Penny explained that he has lived in several small towns over the years and Stettler, by far, provides the most in what many people are searching for in smaller communities.
“Somehow, Stettler is able to balance that feeling while accommodating the surrounding communities by offering ‘big centre’ amenities such as shopping, restaurants, gas stations, etc. This balance is achieved by the community members and their desire to promote those things that make Stettler a great place to live.”
As an RCMP Sergeant, Penny said he also appreciated the efforts that the community puts forth to combat crime and criminality.
“We often encourage the public to change habits (lock car doors, take personal belongings from vehicles, lock house doors etc.), report crimes in a timely manner with a greater degree of information and to help the police in efforts to tackle a variety of issues that may be indirectly related to crimes,” he explained.

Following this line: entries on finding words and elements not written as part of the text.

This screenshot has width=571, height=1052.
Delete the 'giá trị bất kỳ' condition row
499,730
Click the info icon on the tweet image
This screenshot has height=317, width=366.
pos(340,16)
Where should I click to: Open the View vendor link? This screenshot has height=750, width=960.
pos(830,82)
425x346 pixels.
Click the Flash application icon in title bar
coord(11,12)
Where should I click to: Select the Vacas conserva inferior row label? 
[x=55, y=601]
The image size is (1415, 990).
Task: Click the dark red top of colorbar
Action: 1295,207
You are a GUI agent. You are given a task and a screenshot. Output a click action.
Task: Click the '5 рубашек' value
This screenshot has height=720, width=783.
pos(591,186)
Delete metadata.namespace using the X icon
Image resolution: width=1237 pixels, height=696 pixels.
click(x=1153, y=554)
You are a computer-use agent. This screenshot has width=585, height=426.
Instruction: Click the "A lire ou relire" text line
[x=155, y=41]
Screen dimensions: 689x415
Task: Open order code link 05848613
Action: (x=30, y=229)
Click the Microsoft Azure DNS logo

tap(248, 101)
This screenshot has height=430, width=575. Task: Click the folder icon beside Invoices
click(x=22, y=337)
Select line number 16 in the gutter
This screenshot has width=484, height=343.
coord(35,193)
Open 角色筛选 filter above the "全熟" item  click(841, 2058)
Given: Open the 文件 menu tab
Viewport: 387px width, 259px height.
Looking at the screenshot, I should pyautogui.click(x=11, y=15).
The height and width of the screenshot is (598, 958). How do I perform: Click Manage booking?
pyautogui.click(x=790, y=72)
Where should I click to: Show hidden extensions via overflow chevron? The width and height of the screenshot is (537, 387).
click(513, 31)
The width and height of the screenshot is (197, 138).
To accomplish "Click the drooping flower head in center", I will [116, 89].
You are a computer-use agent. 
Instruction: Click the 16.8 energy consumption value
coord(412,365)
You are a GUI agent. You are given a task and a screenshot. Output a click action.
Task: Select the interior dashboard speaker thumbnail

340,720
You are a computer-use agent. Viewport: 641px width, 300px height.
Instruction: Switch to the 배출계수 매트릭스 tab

”The community is receptive to these things and takes an active role in ensuring the community as a whole is part of the solution rather than relying on the limited resources of the police to tackle each issue alone,” he said.
”Stettler’s Town and County residents recognize that solutions do not conform to the immediacy that other aspects of our society provide.
I often use the example of ordering things online and receiving them within days or having no question unanswered thanks to the Internet and the ability to watch nearly any show/movie whenever we want thanks to streaming services,” he explained.
“Crime is a reality that will likely always exist, but when police and community work together, longer lasting solutions can be initiated.”